Nisha & Dev — Divorced and Starting Over

I need to say something clearly. Divorce is not a disqualification. It is not a red flag. It is not something that needs to be "overlooked" or "forgiven." It is a life event. A significant one. And people who have been through it often know themselves better than people who have not. That is not a flaw. That is an advantage.

Nisha is thirty-two. She is a physician, a dermatologist with her own practice in Koregaon Park, Pune. She is Marathi, Hindu, from a family of doctors. Her parents are both physicians. Her brother is a surgeon. She married at twenty-seven, a match her family had arranged through a family friend. It did not work. She does not go into detail and I do not ask. What she told me is this: "I spent two years feeling like I had failed everyone. Then I spent a year in therapy learning that I had not. Now I am ready." She was divorced at thirty. No children.

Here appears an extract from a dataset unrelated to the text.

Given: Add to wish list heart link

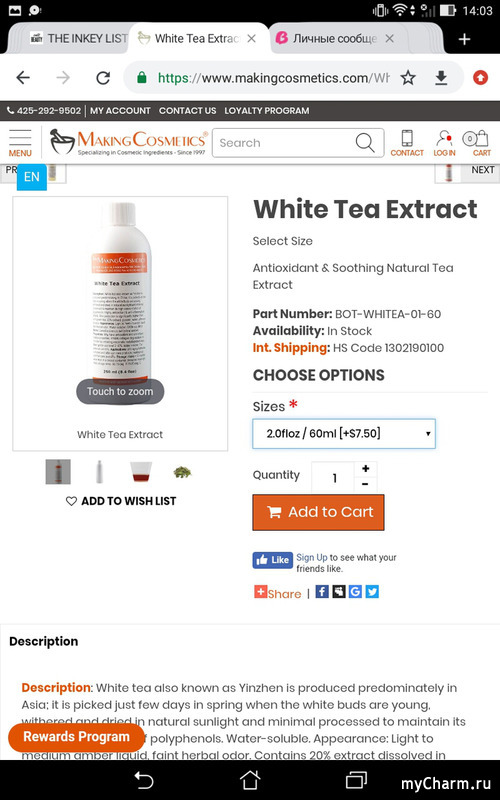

Dev is thirty-three. He works in investment banking at a firm in BKC, Mumbai. He is Sindhi, Hindu, from a business family in Pune originally. He married at twenty-eight, someone he had met on a dating app. It ended after eighteen months. He told me: "We wanted different lives. That became clear very quickly. Staying would have been worse than leaving." Also no children. He moved to Mumbai after the divorce for a fresh start and threw himself into work.

When both of them filled out their profiles, they each flagged their marital status honestly and early. Nisha wrote that she wanted to be matched only with people who were "genuinely comfortable" with her being divorced. Dev wrote that he preferred someone who had also been through a marriage, because "they understand what it costs to try and what it takes to walk away."

I respected both preferences. And I noticed something. Both of them had an unusual clarity in their answers. When I ask people what they want in a partner, first-time seekers often give me aspirational answers. They describe a person they think they should want. Nisha and Dev described the person they actually need. There is a maturity that comes from having loved someone and lost them. It strips away the performance.

Nisha said she wants someone emotionally intelligent. Not sensitive in a fragile way, but aware. Someone who can name what they are feeling and talk about it. Dev, independently, said one of the lessons from his marriage was that he had not been good at communicating his emotions, and he had worked on it. He said he now values a partner who creates space for honest conversation, even when it is uncomfortable.

The practical alignment was strong too. Pune to Mumbai is manageable. Both are financially independent. Both have demanding careers. Both understand that a relationship cannot be the only thing in your life, and that this is not a sign of insufficient commitment. It is realism. Both said their timeline was "ready now," which I took seriously. These are not people browsing. These are people who have done the internal work and are ready to act.

Match score: 87%. The community difference, Marathi and Sindhi, was irrelevant to both of them. Neither flagged community as a priority. What mattered was emotional readiness, life stage alignment, and mutual respect for what the other had been through.

I introduced them with a note that I rarely include: "You are both starting over. That takes courage. I matched you because I think you can be brave together."

Their first conversation lasted three hours. Dev told me he had not talked to anyone that honestly in years. Nisha told me she felt no need to perform or impress. She said: "He already knows what loss feels like. I did not have to pretend I have not been through something difficult."

Second chances are not lesser chances. Sometimes they are better ones. You go in with open eyes, with scars that have taught you something, with a clarity that only comes from having tried before. I do not rank first marriages above second ones. I match people where they are, not where society thinks they should be.

Names and details have been changed. Story based on real Masii profiles.